→ **ЗАДАНИЕ 1**
Для каждого утверждения ниже ответьте «да» или «нет», согласуется ли оно с интервью с Петром Сафиуллиным, и приведите решающие слова из интервью в точной цитате. (а) Сафиуллин проработал в «Татинвестгражданпроекте» два года. (б) В Испании Сафиуллин построил несколько объектов. (в) Творческий инсайт пришел к Сафиуллину во время жизни в Москве.
→ **ЗАДАНИЕ 2**
Перепишите, пожалуйста, из интервью с Петром Сафиуллиным фрагмент: начните со слов «Новости раздела» и закончите после слов «вы как пришли?».
→ **ЗАДАНИЕ 3**
Как называется мебельный бренд, о котором идет речь в интервью с Петром Сафиуллиным?

Новости раздела

Петр Сафиуллин, Yaratam: «Притворяемся столицей, оттого еще провинциальнее выглядим»

Петр Сафиуллин, Yaratam: «Притворяемся столицей, оттого еще провинциальнее выглядим»
Фото: realnoevremya.ru/Олег Тихонов

Петр Сафиуллин до недавнего времени был известен в Казани как архитектор, дизайнер интерьеров — частных квартир, баров и ресторанов («Квартира 63», BeerPoint BBQ, Burger Store, Mellow). Его новое детище — мебельный бренд Yaratam, идею которого Сафиуллин вынашивал много лет. В интервью «Реальному времени» дизайнер порассуждал о том, возможно ли сделать бизнес в дизайне, о профессионализме «творцов» и архитектуре родного города.

«В Казани столичные замашки, что делает нас еще более провинциальными»

— Петр, вы по образованию архитектор, но широко известны как дизайнер в первую очередь. К дизайну из архитектуры вы как пришли?

— Долгое время я очень хотел, чтобы архитектура была моим основным делом. Много проектировал, в том числе по миру. Всегда хотел что-то сделать в родном городе. Спроектировать большой дом, создать какой-то ландшафт вокруг него. В какой-то момент я понял, что среда настолько разрозненная и разрушенная, что мне неинтересно быть архитектором, чтобы просто построить одно здание. Я успел поработать в «Татинвестгражданпроекте» в течение 10 месяцев, возглавлял там мастерскую. Меня и моих коллег приглашали, чтобы мы создавали концепции: жилой застройки, ландшафтов парков, спортивных сооружений. Я разочаровался в работе в большой бюрократической машине, я по сути не функционер, а практик, мне важно получить результат, закончить дело. Какое-то время я жил в Москве, но эти годы были достаточно бестолковые. До 30 лет вообще не очень понимаешь, что делать дальше. Время проходило нервно. Успел поработать в Испании, где построил несколько объектов. Мне нравилось то, что я делаю, даже получал награды и премии, но так, чтобы открылся какой-то творческий инсайт — это произошло только тогда, когда я снова вернулся в Казань. Здесь я работаю и как дизайнер интерьеров, и как архитектор.

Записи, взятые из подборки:

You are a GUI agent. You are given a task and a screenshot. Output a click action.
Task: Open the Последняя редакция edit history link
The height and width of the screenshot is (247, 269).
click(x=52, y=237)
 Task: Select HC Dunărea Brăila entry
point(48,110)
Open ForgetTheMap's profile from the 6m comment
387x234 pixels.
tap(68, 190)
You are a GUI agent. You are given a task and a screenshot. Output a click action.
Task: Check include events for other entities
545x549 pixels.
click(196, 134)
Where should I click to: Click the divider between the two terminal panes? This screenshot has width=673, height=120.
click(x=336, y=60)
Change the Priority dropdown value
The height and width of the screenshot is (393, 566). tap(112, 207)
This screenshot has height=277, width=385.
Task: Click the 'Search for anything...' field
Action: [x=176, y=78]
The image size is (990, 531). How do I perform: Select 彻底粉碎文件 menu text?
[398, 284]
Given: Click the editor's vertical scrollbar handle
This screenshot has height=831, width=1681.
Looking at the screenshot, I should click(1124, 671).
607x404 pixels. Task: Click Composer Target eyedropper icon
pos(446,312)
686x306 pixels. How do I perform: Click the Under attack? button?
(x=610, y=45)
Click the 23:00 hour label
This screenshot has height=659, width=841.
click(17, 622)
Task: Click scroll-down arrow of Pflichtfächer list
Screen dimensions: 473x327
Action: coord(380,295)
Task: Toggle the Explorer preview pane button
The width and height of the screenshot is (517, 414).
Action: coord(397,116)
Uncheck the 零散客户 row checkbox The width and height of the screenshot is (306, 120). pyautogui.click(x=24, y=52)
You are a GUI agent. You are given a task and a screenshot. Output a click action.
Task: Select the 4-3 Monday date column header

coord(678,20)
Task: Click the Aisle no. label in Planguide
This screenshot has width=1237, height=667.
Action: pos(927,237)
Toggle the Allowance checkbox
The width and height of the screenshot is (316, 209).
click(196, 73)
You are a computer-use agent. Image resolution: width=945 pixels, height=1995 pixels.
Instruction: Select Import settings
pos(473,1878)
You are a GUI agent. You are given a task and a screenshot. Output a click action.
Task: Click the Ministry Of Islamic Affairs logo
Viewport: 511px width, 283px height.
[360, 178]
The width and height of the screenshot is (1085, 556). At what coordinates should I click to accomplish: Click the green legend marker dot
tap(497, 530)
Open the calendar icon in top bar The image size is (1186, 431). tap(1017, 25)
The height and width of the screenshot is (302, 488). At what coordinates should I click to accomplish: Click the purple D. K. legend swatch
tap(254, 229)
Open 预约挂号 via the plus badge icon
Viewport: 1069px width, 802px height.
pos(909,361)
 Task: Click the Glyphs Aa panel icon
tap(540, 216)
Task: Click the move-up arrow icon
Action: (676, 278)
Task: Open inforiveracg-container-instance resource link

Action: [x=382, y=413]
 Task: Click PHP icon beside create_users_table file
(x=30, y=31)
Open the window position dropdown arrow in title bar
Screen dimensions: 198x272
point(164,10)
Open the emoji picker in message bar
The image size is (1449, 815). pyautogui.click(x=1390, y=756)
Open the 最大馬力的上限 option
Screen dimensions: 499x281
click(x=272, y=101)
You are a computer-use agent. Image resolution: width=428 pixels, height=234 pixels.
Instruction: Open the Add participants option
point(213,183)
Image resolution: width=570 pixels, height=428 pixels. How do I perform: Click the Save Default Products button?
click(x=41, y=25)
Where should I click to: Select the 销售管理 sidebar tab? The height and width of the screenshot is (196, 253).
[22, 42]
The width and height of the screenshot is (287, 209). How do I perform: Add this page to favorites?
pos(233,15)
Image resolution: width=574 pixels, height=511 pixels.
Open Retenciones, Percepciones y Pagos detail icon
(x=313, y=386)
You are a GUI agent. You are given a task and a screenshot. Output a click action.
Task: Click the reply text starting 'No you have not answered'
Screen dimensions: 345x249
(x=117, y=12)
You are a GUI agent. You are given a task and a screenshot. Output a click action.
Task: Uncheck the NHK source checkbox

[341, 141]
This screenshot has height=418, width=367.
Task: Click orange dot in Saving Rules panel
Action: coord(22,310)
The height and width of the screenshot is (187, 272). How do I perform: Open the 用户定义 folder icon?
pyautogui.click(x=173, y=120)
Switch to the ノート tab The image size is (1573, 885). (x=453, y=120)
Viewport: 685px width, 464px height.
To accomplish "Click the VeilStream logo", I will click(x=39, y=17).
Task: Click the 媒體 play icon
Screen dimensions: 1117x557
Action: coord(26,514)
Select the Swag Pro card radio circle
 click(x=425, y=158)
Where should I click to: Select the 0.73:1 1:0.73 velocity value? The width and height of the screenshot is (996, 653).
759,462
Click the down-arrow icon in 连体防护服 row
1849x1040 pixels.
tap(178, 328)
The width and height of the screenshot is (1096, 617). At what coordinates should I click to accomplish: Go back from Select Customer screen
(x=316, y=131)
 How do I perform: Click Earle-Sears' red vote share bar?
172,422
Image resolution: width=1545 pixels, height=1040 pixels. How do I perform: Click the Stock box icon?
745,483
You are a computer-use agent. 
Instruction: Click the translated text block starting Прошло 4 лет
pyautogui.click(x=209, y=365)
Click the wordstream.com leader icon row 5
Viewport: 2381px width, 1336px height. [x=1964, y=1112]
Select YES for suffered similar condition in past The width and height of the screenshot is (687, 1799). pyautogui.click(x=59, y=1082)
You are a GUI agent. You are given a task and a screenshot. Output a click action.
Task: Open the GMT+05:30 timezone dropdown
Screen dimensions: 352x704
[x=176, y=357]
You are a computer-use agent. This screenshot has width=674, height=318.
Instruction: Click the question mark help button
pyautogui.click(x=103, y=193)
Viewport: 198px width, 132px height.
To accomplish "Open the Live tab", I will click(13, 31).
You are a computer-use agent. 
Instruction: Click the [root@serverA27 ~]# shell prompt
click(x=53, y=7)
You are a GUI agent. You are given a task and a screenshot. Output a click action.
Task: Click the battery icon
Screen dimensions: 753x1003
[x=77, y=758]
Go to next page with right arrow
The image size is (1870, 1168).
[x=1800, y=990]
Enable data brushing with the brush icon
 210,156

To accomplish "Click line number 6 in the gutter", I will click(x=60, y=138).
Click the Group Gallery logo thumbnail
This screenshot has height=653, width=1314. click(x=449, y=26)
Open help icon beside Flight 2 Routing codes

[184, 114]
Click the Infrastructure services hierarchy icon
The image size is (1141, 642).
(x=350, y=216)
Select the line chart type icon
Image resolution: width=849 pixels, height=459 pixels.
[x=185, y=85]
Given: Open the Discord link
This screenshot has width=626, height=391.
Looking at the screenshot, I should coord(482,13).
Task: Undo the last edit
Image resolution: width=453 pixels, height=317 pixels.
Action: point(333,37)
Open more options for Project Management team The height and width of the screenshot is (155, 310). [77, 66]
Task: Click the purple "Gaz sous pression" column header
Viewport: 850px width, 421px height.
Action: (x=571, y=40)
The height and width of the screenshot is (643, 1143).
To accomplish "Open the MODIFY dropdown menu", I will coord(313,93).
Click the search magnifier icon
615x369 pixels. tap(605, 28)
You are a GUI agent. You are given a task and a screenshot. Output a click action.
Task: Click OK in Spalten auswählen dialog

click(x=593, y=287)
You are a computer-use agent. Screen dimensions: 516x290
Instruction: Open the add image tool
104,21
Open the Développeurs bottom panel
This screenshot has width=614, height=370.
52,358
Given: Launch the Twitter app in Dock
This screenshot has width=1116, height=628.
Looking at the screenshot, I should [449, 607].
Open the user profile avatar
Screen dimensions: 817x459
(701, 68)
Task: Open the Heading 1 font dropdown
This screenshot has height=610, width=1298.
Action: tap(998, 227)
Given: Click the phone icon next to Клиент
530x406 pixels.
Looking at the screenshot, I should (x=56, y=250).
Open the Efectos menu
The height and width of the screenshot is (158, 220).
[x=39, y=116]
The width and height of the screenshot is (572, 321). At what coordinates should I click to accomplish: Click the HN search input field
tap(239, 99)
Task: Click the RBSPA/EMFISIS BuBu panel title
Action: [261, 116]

→ **ОТВЕТ 1**
(а) Нет: «в течение 10 месяцев».
(б) Да: «Успел поработать в Испании, где построил несколько объектов».
(в) Нет: «это произошло только тогда, когда я снова вернулся в Казань».

→ **ОТВЕТ 2**
Новости раздела

Петр Сафиуллин, Yaratam: «Притворяемся столицей, оттого еще провинциальнее выглядим»

Петр Сафиуллин, Yaratam: «Притворяемся столицей, оттого еще провинциальнее выглядим»
Фото: realnoevremya.ru/Олег Тихонов

Петр Сафиуллин до недавнего времени был известен в Казани как архитектор, дизайнер интерьеров — частных квартир, баров и ресторанов («Квартира 63», BeerPoint BBQ, Burger Store, Mellow). Его новое детище — мебельный бренд Yaratam, идею которого Сафиуллин вынашивал много лет. В интервью «Реальному времени» дизайнер порассуждал о том, возможно ли сделать бизнес в дизайне, о профессионализме «творцов» и архитектуре родного города.

«В Казани столичные замашки, что делает нас еще более провинциальными»

— Петр, вы по образованию архитектор, но широко известны как дизайнер в первую очередь. К дизайну из архитектуры вы как пришли?

→ **ОТВЕТ 3**
Yaratam.